> [TEXT PASSAGE]
● ● ●

Reference paper: Huanyu Li, Rickard Armiento, Patrick Lambrix (2020), An Ontology for the Materials Design Domain (doi: https://doi.org/10.1007/978-3-030-62466-8_14)
Link: https://w3id.org/mdo
MCP: DCMD
percMPI: Percolation for node-distributed data
The percMPI repository contains the code for a novel memory-distributed parallel algorithm to finely sample the percolation function. THe algorithm is based on a parallel version of the union-find algorithm interleaved with a global synchronization step for each threshold sample. The efficiency of this algorithm stems from the fact that operations in-between threshold samples can be freely reordered, are mostly local and thus require no inter-process communication. The algorithm is significantly faster than previous algorithms, and is neither constrained by memory size nor number of compute nodes.
Relevant reference: Anke Friederici*, Wiebke Köpp*, Marco Atzori, Ricardo Vinuesa, Philipp Schlatter, Tino Weinkauf. Distributed Percolation Analysis for Turbulent Flows. 9th IEEE Symposium on Large Data Analysis and Visualization (LDAV), 2019. DOI: 10.1109/LDAV48142.2019.8944383, links to data sets and videos.
*Both authors contributed equally
In-situ analysis in Catalyst and Nek5000 with Mesa
We describe our implementation of an in-situ adaptor for Nek5000 and ParaView/Catalyst, as well the building process of all its components, and a test case. The test case is the simulation of an incompressible flow around a NACA4412 airfoil. The setup of the test case partially replicates that of a realistic high-fidelity simulation, but we employed a sufficiently coarse resolution to allow testing on a standard personal computer.
Relevant reference: Wiebke Köpp, Marco Atzori, Mohamad Rezaei, Niclas Jansson, Ricardo Vinuesa, Erwin Laure, Philipp Schlatter, and Tino Weinkauf. Effects of Blowing and Suction on the Turbulent Flow around an Airfoil. 73rd Annual Meeting of the APS Division of Fluid Dynamics. Gallery of Fluid Motion 2020. DOI: 10.1103/APS.DFD.2020.GFM.V0058
R Packages Developed Through eCPC
Microsimulation and Prostata
microsimulation is an R package for discrete event simulation in R and C++. It includes facilities for common random numbers and in-simulation reporting, particularly for health economic evaluations. The prostata package extends the microsimulation package to model for prostate cancer screening. The prostata package has been well validated for Sweden and for the European Randomised Study of Prostate Cancer.

● ● ●

> [EXTRACTED ENTRIES]
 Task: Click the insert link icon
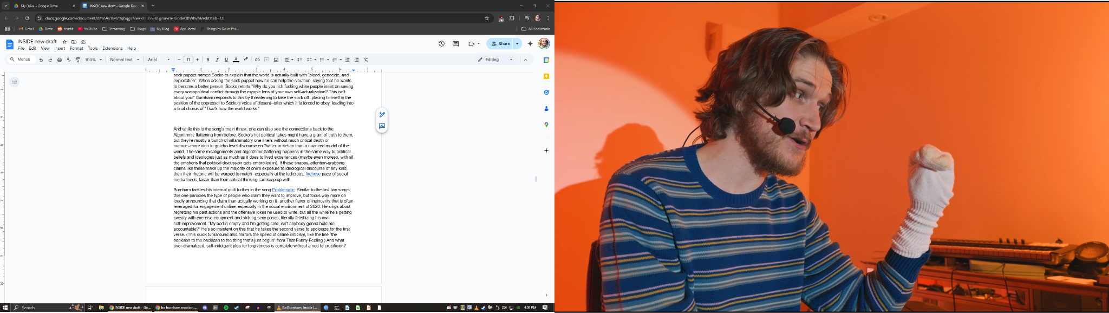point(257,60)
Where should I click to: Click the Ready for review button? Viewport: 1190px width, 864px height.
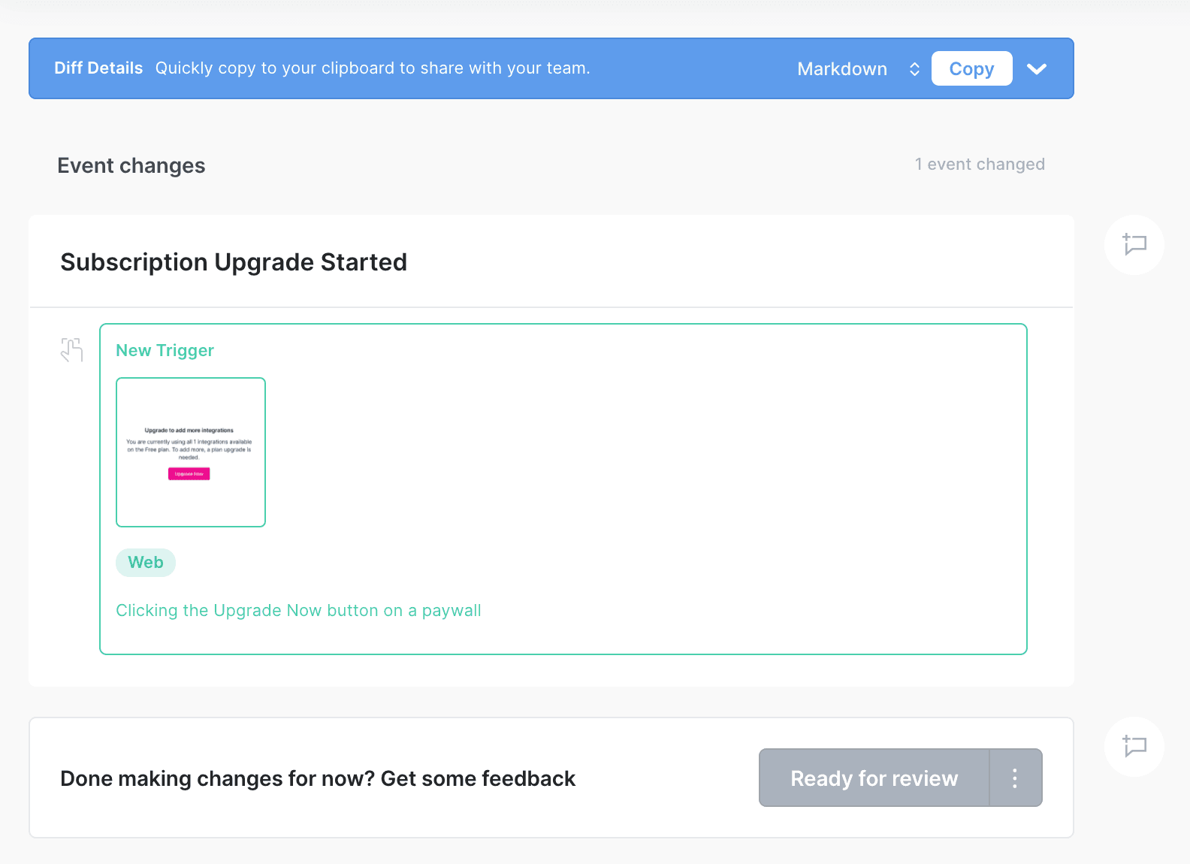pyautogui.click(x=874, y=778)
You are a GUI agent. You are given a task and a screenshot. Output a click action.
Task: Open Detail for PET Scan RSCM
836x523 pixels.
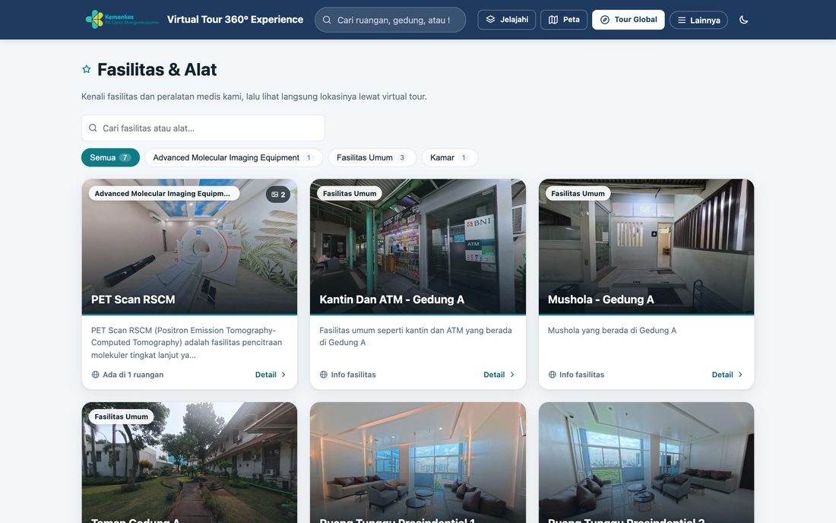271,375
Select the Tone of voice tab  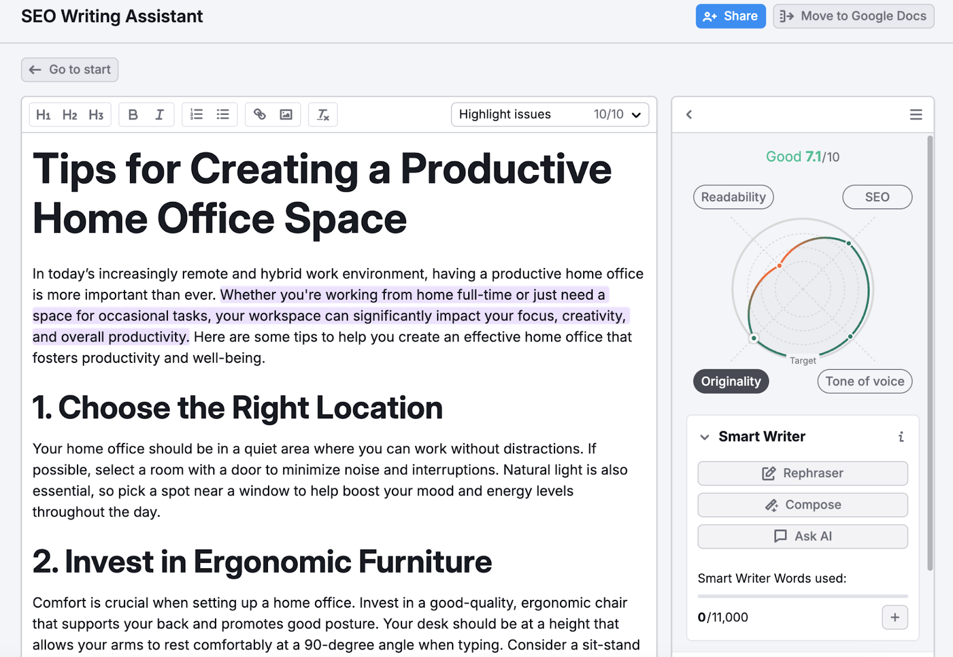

● ● ●

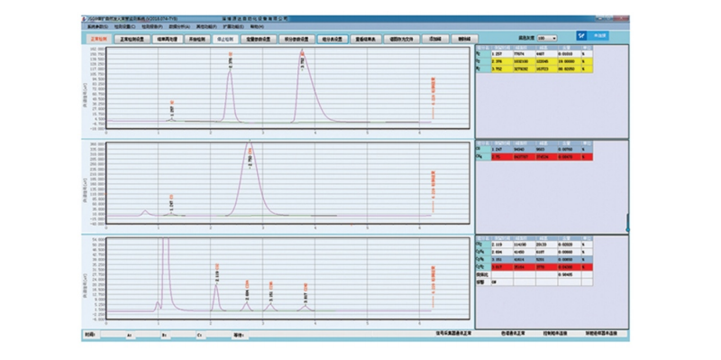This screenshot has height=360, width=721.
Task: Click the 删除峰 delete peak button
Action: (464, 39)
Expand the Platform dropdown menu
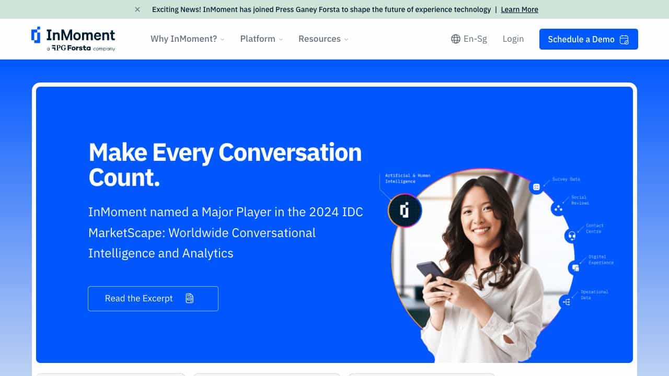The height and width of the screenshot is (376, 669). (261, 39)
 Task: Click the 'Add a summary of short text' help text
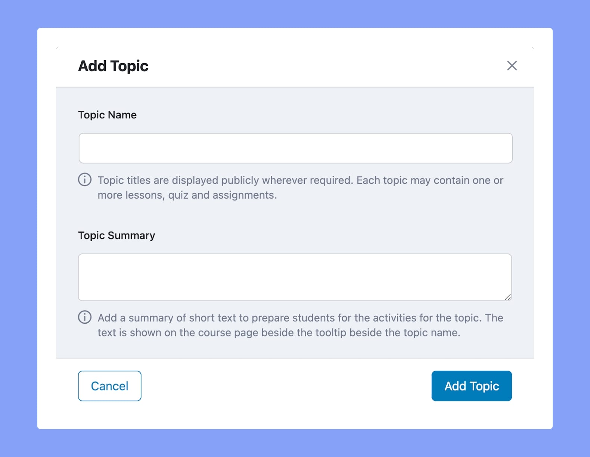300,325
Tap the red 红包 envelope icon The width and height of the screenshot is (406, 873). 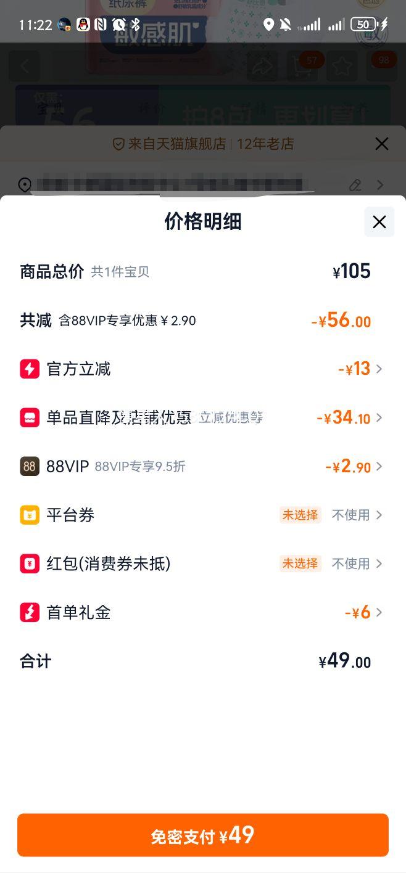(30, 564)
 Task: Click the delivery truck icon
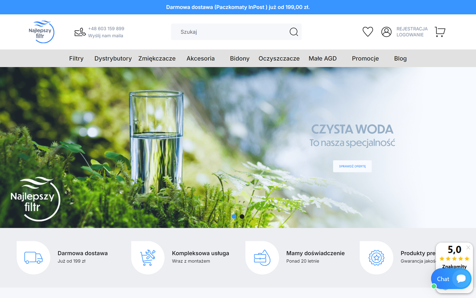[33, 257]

● ● ●

> [TASK PROMPT]
Reproduce the research software text above, everything from "Relevant reference: Anke" down to "standard personal computer.".

> [ANSWER TO THE PROBLEM]
Relevant reference: Anke Friederici*, Wiebke Köpp*, Marco Atzori, Ricardo Vinuesa, Philipp Schlatter, Tino Weinkauf. Distributed Percolation Analysis for Turbulent Flows. 9th IEEE Symposium on Large Data Analysis and Visualization (LDAV), 2019. DOI: 10.1109/LDAV48142.2019.8944383, links to data sets and videos.
*Both authors contributed equally
In-situ analysis in Catalyst and Nek5000 with Mesa
We describe our implementation of an in-situ adaptor for Nek5000 and ParaView/Catalyst, as well the building process of all its components, and a test case. The test case is the simulation of an incompressible flow around a NACA4412 airfoil. The setup of the test case partially replicates that of a realistic high-fidelity simulation, but we employed a sufficiently coarse resolution to allow testing on a standard personal computer.